Imagine um contribuinte endividado que finalmente enxerga uma saída: a transação tributária. Hoje, ela é o principal caminho para colocar as contas com o Fisco federal em dia, justamente por abrir espaço a descontos e condições facilitadas de pagamento. Mas há um número que decide, na prática, o tamanho do alívio: a capacidade de pagamento, a famosa CAPAG.
É ela que mede o grau de recuperabilidade do crédito e, com isso, define quanto se pode abater de multas, juros e encargos, nos termos da lei 13.988/20. A regra é simples e implacável: se a capacidade de pagamento supera o valor da dívida, não há desconto. Por isso, discutir a CAPAG atribuída pela Procuradoria-Geral da Fazenda Nacional pode ser a diferença entre um acordo viável e uma proposta impossível de cumprir. E é aqui que nasce a polêmica tratada neste artigo.
A PGFN calcula a chamada CAPAG presumida por fórmulas, aplicadas aos dados que ela já tem em mãos a partir das declarações do próprio contribuinte. Nem sempre esse retrato automático corresponde à realidade. Por isso, a portaria PGFN 6.757/22 permite pedir a revisão, para demonstrar que a capacidade efetiva é menor e, assim, destravar melhores condições de pagamento.
Entre os documentos do pedido, o art. 30 da portaria menciona, "se for o caso", um laudo técnico firmado por "profissional habilitado", com balanço patrimonial, demonstração de resultados e demonstração do fluxo de caixa. E aqui mora a controvérsia: a norma não diz qual habilitação é essa. É nesse silêncio que a discussão se instala.
A PGFN tem lido o dispositivo de forma estreita: só aceita laudo assinado por contador. A leitura oposta, também exagerada, faria o advogado invadir o terreno próprio da contabilidade. Nenhum dos extremos resolve bem o problema.

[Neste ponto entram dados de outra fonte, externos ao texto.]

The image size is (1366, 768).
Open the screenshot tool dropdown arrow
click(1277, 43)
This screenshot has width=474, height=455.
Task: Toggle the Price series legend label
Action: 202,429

O critério mais sensato não é o rótulo de quem assina, mas o conteúdo do que se pede. A pergunta certa é uma só: o pedido de revisão exige, ou não, atividade privativa da contabilidade? O decreto-lei 9.295/46 reserva ao contador a realização de perícias, a revisão de balanços e contas, a verificação de escritas e a escrituração. Logo, se o requerimento impugna valores contábeis, questiona lançamentos ou reclassifica a natureza de despesas, a assinatura do contador é indispensável.
Situação bem diferente é a do pedido que apenas reorganiza dados já escriturados e assinados pelo contador para aplicar a metodologia divulgada pela própria PGFN.
Nesse cenário, não se produz prova contábil nova nem se revisa escrituração alguma. O que existe é argumentação, construída a partir de números já certificados, de que a capacidade efetiva é menor do que a presumida. E isso é atividade tipicamente jurídica. A lei 8.906/94 coloca a postulação e a consultoria entre as funções privativas da advocacia. Pedir à administração que aplique a sua própria fórmula sobre demonstrações contábeis regulares está exatamente nesse campo, e não no da contabilidade.
Há ainda um sinal que costuma passar despercebido: o próprio art. 30 fala em apresentar o laudo "se for o caso". Ou seja, ele não é exigência automática de todo pedido de revisão. A ressalva sugere que a peça técnica só se impõe quando o caso concreto realmente reclamar conhecimento privativo do contador, e não quando bastar a leitura postulatória de documentos que já estão prontos e assinados.
Esta conclusão é de bom senso e de resultado. Exigir laudo de contador de forma indiscriminada encarece as transações tributárias, emperra a regularização e restringe, sem base legal, o próprio exercício da advocacia.
A habilitação exigível deve ser medida pelo conteúdo técnico de cada requerimento. Onde houver atividade privativa da contabilidade, o contador é insubstituível. Mas onde houver apenas postulação sobre dados já certificados, impor a sua assinatura é formalismo que a norma não autoriza e que só afasta o contribuinte da solução que a lei quis lhe oferecer.